Using the video clips Oro Mimá, by the group Bantos Iguape, and Velejo, by Sued Nunes, we reflect on multitemporal traces in the waters of Paraguaçu and Baía de Todos os Santos, reflecting on the way they deal with the ways of life and Afro-diasporic legacies in their aesthetic-political gestures.

Contribution long abstract:

Using the video clips Oro Mimá, by the group Bantos Iguape, and Velejo, by Sued Nunes, we reflect on multitemporal traces in the waters of Paraguaçu and Baía de Todos os Santos, reflecting on the way they deal with the ways of life and Afro-diasporic legacies in their aesthetic-political gestures.

The waters of the Paraguassu River and Baía de Todos os Santos hold traces of the economic history and slavery in the region, but they also appear very explicitly in the artistic and audiovisual expressions produced there. They are the waters of Iemanjá, queen of the sea, sung in verse, prose and musical lyrics, as well as the waters of mother Oxum. It is these waters that enable ways of life, of shellfish gatherers, fishermen and riverside dwellers, that circulate axé, in a movement of biointeraction where transatlantic memories are reissued and generate confluences between the worldviews and ways of existing of the inhabitants of this territory.

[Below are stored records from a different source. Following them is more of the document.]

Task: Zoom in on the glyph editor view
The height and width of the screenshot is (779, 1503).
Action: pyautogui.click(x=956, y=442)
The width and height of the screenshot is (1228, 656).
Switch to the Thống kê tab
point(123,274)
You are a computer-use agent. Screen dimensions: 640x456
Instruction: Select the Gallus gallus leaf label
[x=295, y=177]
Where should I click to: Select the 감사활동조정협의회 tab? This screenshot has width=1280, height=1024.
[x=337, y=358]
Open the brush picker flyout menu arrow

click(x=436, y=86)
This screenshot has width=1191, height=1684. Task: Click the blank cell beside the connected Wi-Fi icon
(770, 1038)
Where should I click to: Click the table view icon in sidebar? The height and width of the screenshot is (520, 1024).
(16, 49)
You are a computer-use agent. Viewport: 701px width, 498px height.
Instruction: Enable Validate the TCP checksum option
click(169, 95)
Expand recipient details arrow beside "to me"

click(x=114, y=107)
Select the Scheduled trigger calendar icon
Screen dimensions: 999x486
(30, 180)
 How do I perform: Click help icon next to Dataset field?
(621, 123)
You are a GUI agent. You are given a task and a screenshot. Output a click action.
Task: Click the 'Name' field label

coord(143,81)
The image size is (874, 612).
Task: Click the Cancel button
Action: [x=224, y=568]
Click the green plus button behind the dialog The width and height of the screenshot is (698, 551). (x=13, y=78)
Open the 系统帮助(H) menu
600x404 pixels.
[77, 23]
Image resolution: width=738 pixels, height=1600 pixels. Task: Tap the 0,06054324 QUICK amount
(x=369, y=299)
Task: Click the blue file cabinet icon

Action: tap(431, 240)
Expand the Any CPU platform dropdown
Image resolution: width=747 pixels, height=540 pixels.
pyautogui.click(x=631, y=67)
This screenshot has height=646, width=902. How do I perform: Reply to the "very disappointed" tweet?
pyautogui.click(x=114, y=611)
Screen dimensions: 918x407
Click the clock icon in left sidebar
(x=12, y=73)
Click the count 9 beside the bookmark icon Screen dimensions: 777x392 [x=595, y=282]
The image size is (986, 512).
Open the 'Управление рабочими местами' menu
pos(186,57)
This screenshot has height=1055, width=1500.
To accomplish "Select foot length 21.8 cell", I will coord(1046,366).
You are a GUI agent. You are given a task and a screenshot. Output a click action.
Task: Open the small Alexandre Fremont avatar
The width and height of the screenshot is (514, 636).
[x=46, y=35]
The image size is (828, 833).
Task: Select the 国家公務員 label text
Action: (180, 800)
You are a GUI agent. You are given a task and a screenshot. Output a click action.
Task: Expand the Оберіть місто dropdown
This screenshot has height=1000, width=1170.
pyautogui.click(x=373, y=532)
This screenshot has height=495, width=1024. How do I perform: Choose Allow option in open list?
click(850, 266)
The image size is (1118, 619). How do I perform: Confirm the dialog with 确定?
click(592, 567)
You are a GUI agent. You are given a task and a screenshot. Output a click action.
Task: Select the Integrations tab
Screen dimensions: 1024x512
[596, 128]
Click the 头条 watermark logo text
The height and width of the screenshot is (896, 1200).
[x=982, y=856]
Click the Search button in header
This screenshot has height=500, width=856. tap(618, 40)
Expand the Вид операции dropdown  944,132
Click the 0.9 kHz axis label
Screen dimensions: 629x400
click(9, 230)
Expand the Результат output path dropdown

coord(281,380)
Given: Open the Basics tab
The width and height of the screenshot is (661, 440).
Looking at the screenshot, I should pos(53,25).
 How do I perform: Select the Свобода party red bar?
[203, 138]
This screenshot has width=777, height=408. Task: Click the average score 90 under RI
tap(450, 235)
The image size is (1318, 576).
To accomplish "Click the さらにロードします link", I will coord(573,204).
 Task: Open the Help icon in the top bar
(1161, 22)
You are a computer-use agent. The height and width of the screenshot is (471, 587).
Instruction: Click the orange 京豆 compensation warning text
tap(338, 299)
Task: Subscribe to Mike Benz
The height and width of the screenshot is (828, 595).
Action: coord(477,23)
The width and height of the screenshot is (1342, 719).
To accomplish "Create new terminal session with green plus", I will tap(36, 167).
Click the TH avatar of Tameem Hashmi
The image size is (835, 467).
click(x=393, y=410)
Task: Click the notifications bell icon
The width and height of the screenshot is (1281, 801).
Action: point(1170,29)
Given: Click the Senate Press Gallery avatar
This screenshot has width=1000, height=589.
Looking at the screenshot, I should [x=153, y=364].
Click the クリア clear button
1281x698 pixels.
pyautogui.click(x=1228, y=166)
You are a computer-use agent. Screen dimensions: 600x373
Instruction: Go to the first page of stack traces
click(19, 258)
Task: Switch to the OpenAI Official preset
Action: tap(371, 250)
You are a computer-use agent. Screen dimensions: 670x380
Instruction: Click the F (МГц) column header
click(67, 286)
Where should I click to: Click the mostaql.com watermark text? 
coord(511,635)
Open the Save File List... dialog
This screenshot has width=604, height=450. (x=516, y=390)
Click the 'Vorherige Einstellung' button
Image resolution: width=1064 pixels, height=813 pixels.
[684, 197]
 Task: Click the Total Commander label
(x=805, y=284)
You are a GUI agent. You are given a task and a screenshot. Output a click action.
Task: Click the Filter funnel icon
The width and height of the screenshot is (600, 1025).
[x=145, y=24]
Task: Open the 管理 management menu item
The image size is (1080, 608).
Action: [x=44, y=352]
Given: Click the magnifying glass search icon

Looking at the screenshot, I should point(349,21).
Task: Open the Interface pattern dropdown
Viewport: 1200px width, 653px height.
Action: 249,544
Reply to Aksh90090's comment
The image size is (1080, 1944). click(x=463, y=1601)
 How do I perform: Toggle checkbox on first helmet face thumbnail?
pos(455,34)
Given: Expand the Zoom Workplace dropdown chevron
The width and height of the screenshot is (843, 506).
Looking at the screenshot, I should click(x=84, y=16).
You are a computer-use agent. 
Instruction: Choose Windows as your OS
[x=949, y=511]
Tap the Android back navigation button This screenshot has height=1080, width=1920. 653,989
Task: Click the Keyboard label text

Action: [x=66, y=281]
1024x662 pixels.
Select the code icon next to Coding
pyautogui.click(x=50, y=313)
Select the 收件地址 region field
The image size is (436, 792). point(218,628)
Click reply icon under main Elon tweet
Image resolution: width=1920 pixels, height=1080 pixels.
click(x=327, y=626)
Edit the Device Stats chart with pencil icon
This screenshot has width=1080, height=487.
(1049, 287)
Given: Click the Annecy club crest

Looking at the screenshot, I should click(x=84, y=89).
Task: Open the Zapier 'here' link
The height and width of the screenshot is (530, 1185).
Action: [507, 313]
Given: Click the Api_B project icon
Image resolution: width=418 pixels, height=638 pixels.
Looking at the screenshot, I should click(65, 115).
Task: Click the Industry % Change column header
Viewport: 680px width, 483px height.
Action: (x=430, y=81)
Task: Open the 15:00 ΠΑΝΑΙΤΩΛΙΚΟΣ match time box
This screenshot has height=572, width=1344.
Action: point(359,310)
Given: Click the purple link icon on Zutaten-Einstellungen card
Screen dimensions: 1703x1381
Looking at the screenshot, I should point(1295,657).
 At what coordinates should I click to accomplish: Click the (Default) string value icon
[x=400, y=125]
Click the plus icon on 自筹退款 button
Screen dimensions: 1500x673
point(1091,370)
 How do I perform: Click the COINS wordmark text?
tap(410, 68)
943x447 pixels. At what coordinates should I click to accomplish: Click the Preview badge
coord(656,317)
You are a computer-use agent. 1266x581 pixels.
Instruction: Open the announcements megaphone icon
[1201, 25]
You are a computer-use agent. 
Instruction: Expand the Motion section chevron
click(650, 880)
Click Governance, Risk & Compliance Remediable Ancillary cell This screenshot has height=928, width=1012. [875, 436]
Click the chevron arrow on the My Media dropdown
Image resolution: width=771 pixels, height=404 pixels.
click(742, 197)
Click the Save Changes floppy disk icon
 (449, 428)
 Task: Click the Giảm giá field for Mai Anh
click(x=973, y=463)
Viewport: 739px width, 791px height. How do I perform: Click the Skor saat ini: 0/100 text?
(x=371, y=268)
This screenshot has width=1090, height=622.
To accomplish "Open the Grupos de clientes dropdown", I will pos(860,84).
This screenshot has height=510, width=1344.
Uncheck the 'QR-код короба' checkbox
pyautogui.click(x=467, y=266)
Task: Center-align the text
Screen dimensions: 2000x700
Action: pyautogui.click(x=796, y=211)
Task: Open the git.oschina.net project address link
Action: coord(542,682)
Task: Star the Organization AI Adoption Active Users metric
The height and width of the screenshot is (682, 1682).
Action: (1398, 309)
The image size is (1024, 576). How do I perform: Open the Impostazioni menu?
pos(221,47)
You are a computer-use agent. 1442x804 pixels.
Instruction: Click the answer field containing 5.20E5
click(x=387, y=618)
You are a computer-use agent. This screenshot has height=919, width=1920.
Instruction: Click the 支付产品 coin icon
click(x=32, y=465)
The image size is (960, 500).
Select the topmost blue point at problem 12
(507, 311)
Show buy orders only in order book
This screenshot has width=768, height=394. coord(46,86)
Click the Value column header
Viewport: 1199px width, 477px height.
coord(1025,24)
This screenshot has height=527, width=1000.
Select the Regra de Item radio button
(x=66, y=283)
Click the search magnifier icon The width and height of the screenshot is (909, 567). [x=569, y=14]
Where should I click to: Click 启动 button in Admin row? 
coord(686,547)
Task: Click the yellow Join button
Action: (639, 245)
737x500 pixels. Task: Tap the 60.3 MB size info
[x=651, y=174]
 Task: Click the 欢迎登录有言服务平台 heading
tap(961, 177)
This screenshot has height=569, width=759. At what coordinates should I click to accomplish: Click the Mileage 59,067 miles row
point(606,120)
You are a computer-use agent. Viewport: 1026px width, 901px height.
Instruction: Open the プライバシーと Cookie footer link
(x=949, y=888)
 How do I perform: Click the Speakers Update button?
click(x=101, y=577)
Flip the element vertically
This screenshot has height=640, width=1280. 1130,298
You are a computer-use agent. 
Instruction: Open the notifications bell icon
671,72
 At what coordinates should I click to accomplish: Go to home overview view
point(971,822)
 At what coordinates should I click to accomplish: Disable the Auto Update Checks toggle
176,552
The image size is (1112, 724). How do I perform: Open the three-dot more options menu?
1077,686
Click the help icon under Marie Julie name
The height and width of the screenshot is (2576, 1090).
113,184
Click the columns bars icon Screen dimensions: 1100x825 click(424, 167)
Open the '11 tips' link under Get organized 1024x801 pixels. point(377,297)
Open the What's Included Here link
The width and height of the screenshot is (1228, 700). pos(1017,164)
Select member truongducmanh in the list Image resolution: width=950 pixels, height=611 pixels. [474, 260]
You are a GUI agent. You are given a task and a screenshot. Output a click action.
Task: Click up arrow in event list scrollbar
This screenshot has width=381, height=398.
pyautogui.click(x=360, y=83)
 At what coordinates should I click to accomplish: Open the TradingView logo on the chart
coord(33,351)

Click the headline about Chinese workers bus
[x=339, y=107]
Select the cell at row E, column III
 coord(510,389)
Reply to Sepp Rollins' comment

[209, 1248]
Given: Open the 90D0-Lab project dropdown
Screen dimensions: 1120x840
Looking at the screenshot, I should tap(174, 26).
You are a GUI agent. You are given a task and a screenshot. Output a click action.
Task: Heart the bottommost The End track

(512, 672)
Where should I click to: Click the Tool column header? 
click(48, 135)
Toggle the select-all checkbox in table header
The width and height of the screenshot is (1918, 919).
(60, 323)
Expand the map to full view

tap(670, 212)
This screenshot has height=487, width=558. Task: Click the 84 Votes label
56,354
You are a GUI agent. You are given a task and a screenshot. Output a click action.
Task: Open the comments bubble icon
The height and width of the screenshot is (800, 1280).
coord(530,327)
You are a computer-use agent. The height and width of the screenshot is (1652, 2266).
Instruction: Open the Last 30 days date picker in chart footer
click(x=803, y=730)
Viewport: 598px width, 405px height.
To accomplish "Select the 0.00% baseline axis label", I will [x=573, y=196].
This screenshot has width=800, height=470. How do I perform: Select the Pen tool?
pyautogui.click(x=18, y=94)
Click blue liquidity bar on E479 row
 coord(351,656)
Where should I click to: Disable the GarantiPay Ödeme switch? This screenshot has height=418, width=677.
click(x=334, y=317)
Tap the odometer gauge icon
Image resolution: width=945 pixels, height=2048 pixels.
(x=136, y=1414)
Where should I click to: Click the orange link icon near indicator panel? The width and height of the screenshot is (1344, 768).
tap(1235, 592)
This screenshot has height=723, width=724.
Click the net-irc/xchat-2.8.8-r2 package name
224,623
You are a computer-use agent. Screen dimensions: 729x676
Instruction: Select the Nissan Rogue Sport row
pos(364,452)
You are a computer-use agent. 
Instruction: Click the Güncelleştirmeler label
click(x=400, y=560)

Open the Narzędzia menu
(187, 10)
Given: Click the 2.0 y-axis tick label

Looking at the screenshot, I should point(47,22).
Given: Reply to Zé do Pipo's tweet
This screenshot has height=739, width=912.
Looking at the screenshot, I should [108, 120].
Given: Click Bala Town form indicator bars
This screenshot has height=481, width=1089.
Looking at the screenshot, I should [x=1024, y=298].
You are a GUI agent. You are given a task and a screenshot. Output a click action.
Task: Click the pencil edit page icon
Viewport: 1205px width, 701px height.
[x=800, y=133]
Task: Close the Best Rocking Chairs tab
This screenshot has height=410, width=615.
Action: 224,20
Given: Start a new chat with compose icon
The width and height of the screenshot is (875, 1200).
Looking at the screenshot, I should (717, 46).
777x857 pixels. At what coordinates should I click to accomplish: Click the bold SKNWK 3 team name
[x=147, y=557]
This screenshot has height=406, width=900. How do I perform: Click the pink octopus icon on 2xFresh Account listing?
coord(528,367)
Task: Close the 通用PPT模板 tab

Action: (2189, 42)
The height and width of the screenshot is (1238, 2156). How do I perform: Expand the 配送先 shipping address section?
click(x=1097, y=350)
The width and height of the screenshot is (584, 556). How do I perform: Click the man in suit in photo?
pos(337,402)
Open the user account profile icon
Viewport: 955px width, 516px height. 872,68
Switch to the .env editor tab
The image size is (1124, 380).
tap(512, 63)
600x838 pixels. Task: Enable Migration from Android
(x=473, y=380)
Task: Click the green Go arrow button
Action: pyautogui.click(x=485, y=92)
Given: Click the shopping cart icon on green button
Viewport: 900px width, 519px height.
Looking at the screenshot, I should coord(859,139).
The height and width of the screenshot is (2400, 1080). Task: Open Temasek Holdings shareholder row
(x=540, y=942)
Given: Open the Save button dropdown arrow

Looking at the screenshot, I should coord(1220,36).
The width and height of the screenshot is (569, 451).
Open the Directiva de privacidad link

We then bring out, from the photography, melody and the lyrics, some fundamental images that reveal these multitemporalities: the waters as a mirror, which reflects and also distorts colonial legacies, in a relationship of the present with the past; of vessels as extensions of bodies that cross large portions of water and that also constitute an archive of memories and documentation, in a relationship between the past and the past; that of waters as the personification of orixás; that move, dance, in the environment, in a relationship with the ancestral future.